From draft to adoption

The text approved at MEPC 83 will be formally adopted at MEPC 84 in October 2025 under the IMO tacit acceptance procedure of MARPOL Article 16, and enters into force on 1 January 2027 sixteen months after formal adoption (the Article 16 default acceptance interval). First reporting year is 2027, first surrender obligation falls due in the second quarter of 2028 against 2027 emissions, and the first IAPP renewal-survey verification of GFS compliance is required at the next IAPP renewal on or after 1 January 2027. The compliance year for GFS is the calendar year, aligned with the reporting period of the existing IMO Data Collection System (IMO DCS), which is itself the data source for the Attained GFI calculation.

LISTED ENTRIES —
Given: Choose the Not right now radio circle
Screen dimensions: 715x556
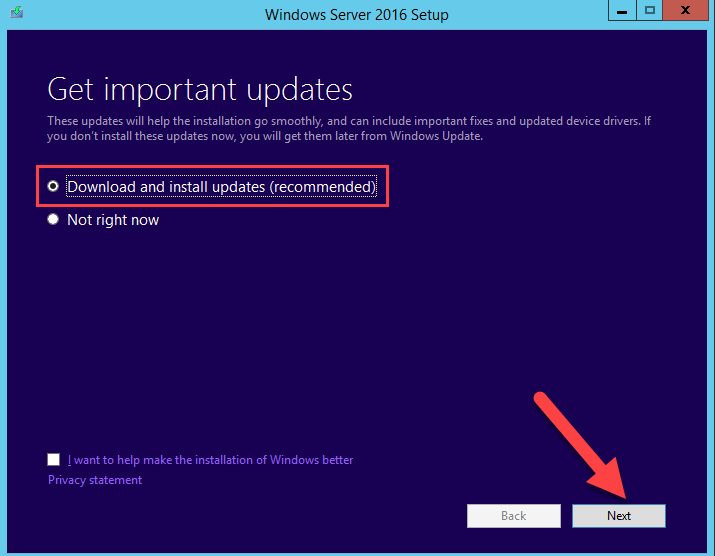Looking at the screenshot, I should click(53, 219).
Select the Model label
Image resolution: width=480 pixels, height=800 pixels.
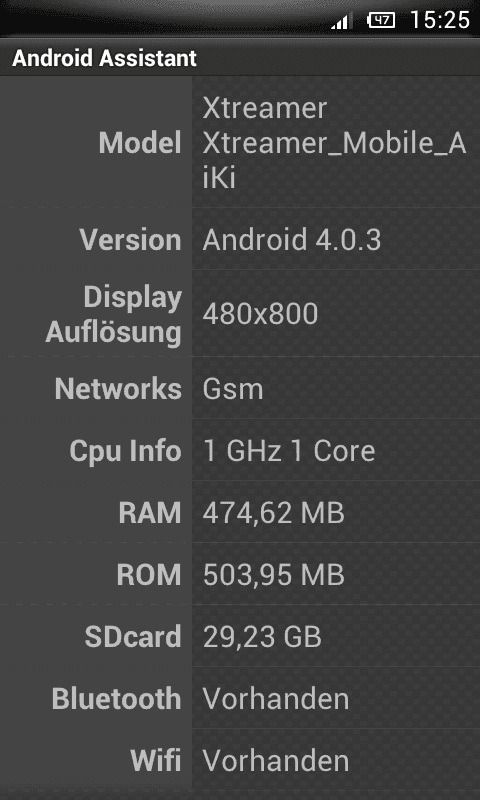tap(140, 143)
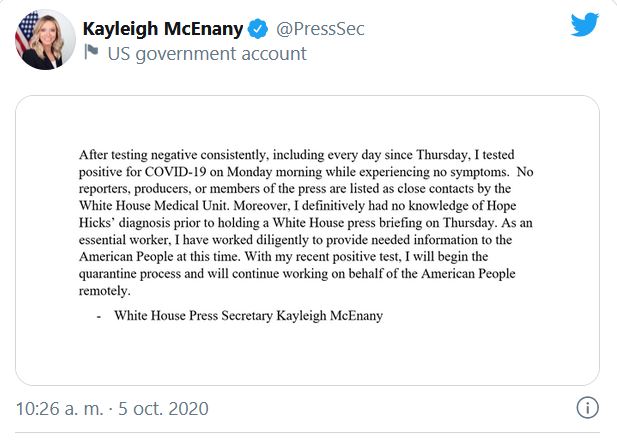Open the tweet info icon
The width and height of the screenshot is (617, 442).
click(x=588, y=408)
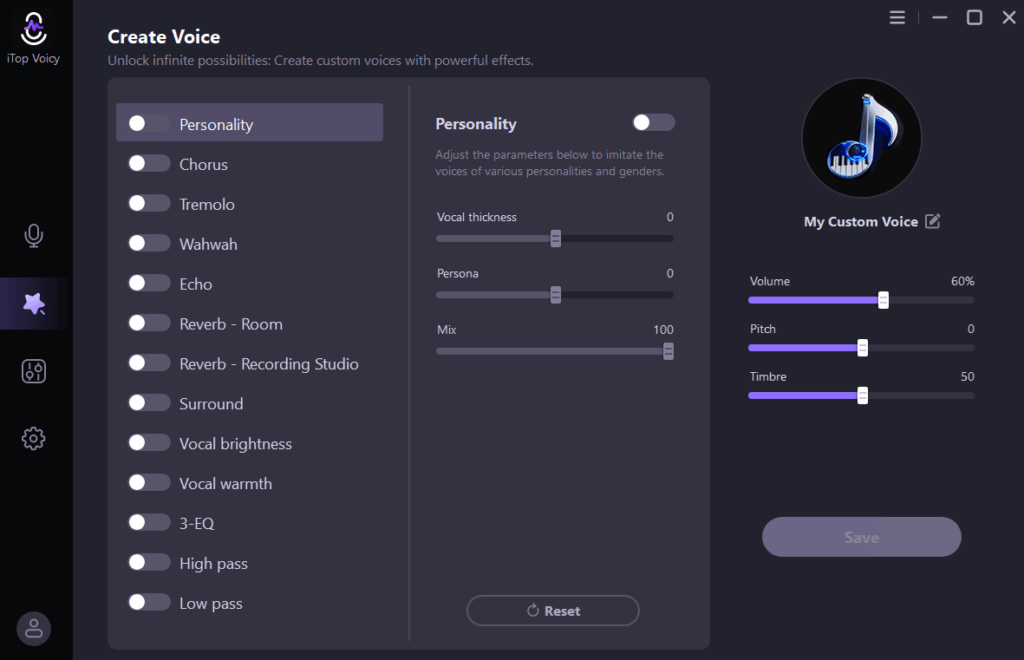Select the star Create Voice sidebar icon
This screenshot has height=660, width=1024.
coord(34,304)
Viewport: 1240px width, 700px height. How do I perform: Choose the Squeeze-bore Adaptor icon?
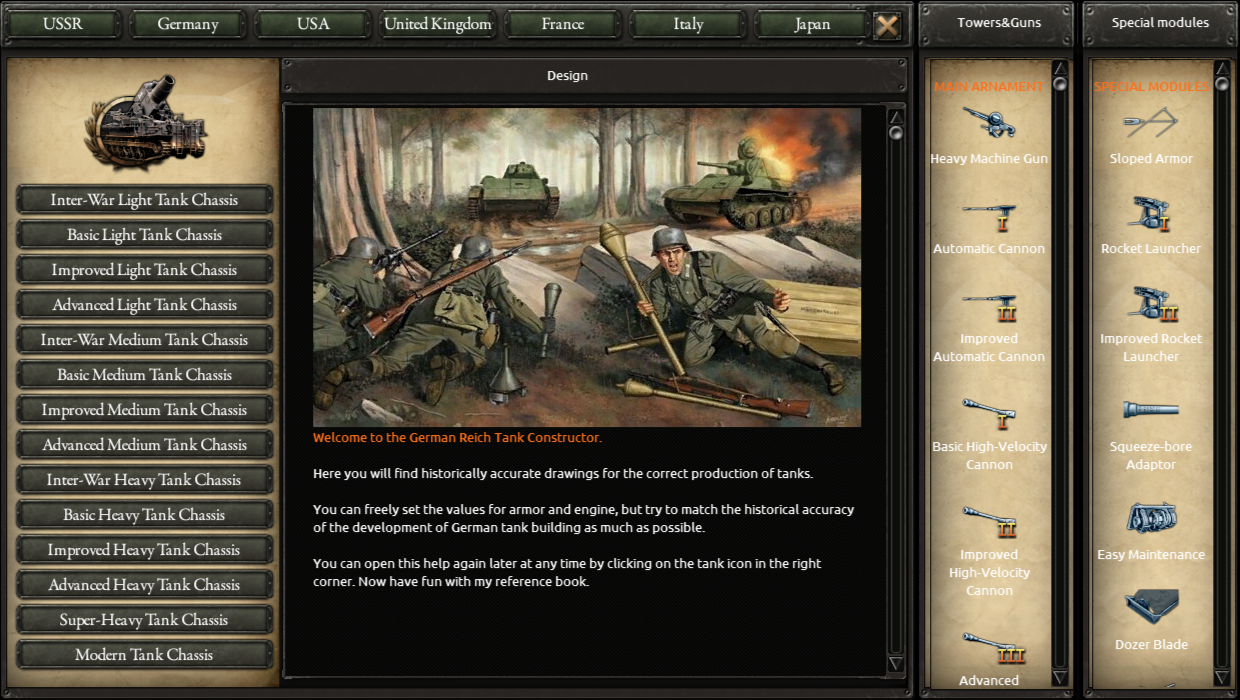coord(1151,410)
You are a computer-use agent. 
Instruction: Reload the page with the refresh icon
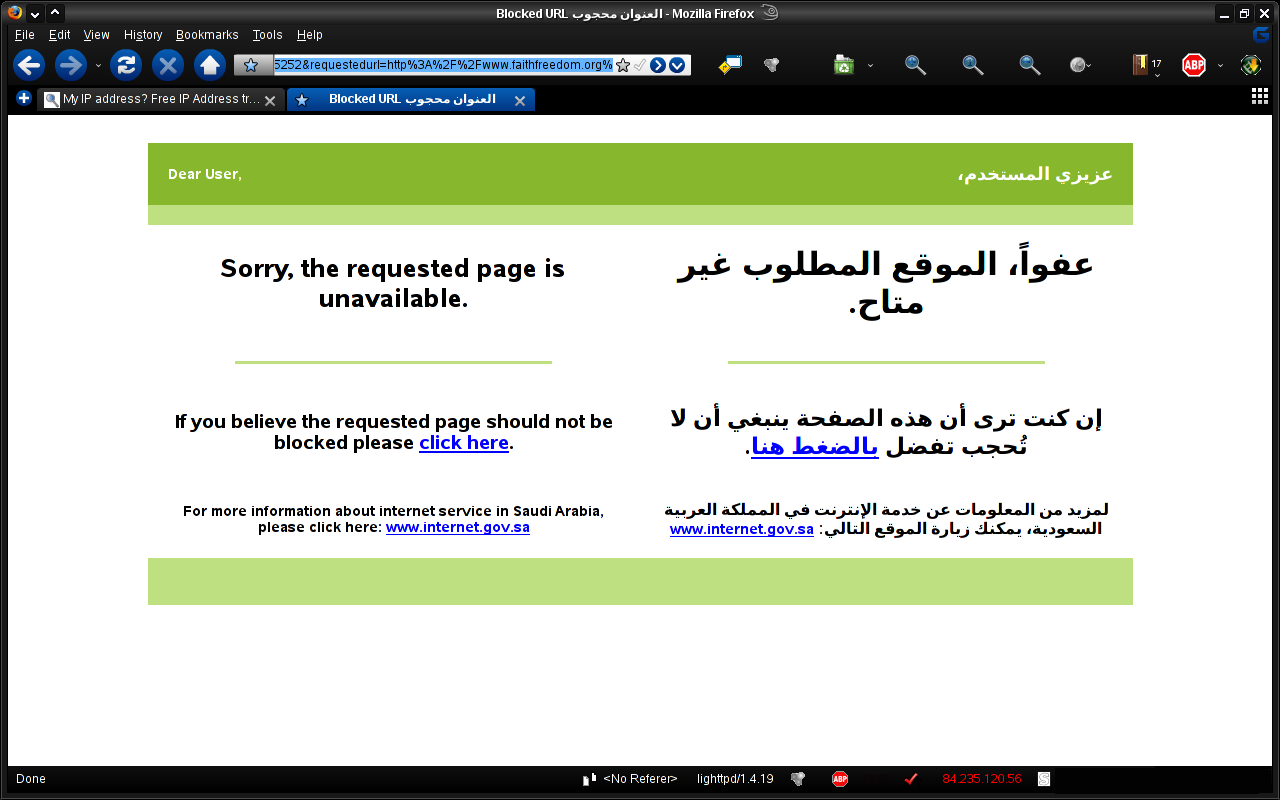[126, 66]
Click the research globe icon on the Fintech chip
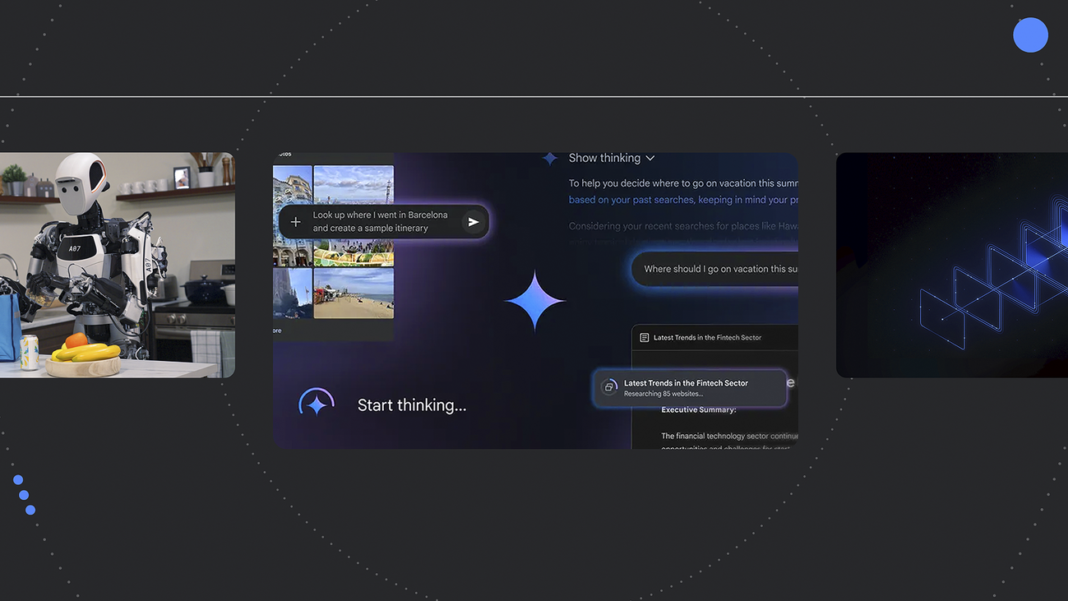Screen dimensions: 1068x601 point(609,386)
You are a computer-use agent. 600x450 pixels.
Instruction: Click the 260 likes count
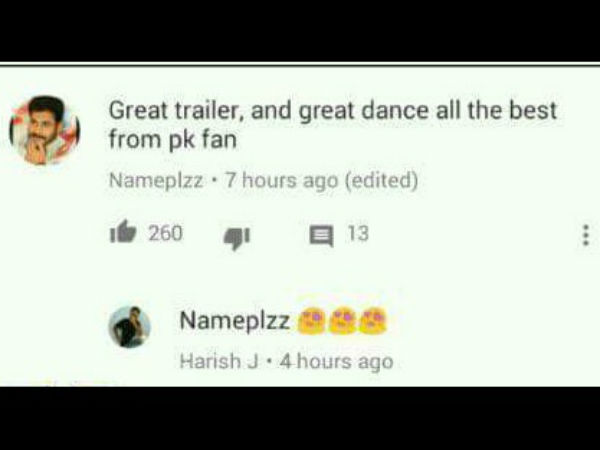pyautogui.click(x=165, y=233)
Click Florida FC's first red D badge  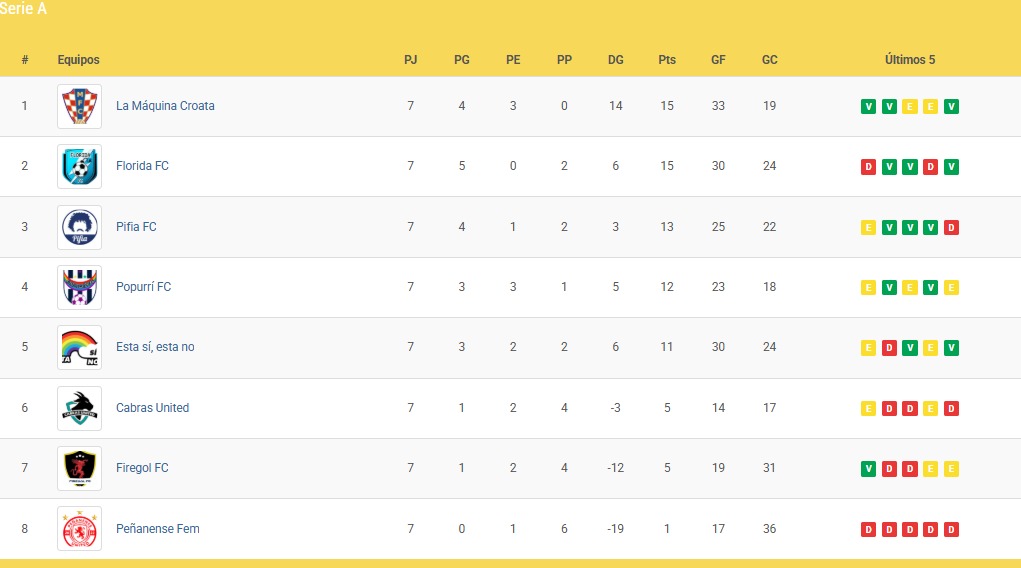(868, 166)
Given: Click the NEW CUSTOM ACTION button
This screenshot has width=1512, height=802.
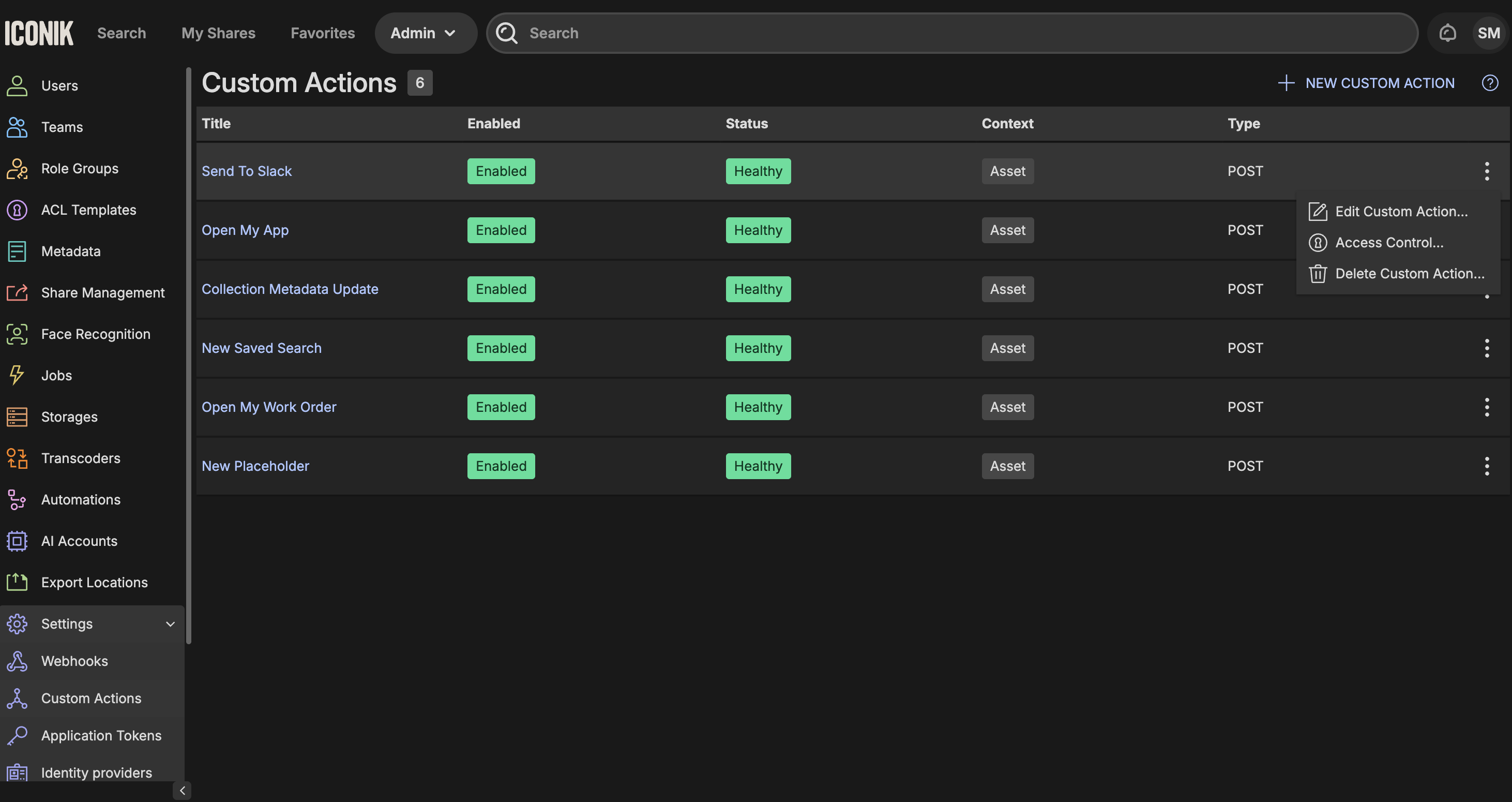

WRITTEN TASK A — Reproduce the listing from the line containing "Given: Click the NEW CUSTOM ACTION button" through the end of the listing, omitting the pictures.
WRITTEN TASK B — Continue the text on the adoption timeline of the IMO fuel standard from where it stops.
The listing has no connection to the text.

EXERCISE RESPONSE A —
Given: Click the NEW CUSTOM ACTION button
This screenshot has width=1512, height=802.

EXERCISE RESPONSE B —
How the GFS computes Attained GFI

The canonical formula

The Attained GFI of a ship in a given calendar year is the energy-weighted average well-to-wake greenhouse-gas intensity of the fuel mix actually consumed during that year, expressed in grams of CO2-equivalent per megajoule of fuel energy (LCV basis):

\text{GFI}_{\text{attained}} = \frac{\sum_i M_i \cdot \text{LCV}_i \cdot f_{\text{WtW},i}}{\sum_i M_i \cdot \text{LCV}_i}

where the index $i$ runs over the distinct fuel pathways consumed; $M_i$ is the mass of fuel pathway $i$ consumed during the reporting year in tonnes; $\text{LCV}_i$ is the lower calorific value of pathway $i$ in MJ per tonne, taken from MEPC.391(82) defaults or from a certified pathway value supplied by the bunker certificate; and $f_{\text{WtW},i}$ is the well-to-wake emission factor of pathway $i$ in gCO2eq/MJ. The numerator is the total well-to-wake CO2-equivalent emissions in grams; the denominator is the total energy supplied by the fuel mix in megajoules. The ratio is the energy-weighted average intensity, equal numerically to the total emissions divided by the total energy.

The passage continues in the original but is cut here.